* **Extracted information**:

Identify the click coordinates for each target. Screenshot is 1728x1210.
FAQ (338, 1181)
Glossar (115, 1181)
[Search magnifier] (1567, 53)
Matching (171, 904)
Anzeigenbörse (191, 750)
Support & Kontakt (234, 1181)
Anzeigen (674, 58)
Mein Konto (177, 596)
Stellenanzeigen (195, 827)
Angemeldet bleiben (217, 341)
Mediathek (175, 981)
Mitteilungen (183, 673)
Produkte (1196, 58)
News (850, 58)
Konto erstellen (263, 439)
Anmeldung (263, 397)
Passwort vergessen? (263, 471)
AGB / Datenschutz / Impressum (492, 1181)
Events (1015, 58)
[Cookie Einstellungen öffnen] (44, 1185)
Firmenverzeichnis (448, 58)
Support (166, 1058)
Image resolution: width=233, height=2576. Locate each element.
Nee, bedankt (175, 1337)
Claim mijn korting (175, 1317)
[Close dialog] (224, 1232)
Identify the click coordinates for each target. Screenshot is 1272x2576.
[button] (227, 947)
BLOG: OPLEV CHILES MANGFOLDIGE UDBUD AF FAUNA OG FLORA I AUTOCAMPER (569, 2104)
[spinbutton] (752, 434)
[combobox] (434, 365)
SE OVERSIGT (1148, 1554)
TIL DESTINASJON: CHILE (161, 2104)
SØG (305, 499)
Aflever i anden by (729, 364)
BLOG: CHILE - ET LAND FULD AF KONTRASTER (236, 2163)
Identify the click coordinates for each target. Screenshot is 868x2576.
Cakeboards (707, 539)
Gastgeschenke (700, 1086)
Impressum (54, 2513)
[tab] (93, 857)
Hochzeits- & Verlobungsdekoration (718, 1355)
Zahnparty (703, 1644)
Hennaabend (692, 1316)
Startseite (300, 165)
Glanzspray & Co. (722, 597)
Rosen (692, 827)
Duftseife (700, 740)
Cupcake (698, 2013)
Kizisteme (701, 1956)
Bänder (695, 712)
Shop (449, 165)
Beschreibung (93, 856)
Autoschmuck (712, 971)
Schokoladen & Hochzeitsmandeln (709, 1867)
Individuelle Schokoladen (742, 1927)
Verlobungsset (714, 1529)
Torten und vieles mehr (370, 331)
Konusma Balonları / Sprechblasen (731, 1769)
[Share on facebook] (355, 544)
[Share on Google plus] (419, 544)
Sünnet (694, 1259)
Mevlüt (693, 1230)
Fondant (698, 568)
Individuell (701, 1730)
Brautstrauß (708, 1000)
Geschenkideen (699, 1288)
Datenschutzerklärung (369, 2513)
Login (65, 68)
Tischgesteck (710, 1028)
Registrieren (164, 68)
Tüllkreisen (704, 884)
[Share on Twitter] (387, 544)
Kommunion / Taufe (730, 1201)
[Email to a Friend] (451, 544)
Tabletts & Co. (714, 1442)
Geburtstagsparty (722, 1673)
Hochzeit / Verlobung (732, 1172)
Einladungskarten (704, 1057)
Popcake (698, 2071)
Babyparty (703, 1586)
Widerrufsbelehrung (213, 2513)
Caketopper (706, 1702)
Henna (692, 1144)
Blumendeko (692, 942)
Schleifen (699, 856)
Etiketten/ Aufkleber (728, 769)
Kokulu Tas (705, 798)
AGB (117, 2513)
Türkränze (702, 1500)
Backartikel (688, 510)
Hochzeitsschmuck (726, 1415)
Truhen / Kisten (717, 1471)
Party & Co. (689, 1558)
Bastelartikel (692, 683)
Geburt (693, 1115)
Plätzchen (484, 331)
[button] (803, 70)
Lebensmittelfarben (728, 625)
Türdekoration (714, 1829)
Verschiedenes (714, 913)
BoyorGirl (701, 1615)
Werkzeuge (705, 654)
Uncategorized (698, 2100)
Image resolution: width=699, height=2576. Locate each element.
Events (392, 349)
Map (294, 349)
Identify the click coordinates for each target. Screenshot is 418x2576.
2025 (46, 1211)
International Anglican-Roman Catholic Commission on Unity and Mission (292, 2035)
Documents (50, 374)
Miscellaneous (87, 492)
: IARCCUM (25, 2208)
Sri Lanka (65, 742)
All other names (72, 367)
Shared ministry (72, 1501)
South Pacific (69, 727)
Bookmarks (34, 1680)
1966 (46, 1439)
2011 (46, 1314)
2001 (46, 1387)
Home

* **Your instructions**: Where does the string "element" appear in the records above? Show every line that holds it.

* **Exercise answer**:
Image resolution: width=233, height=2576. Locate each element.
Image resolution: width=699, height=2576. Locate each element.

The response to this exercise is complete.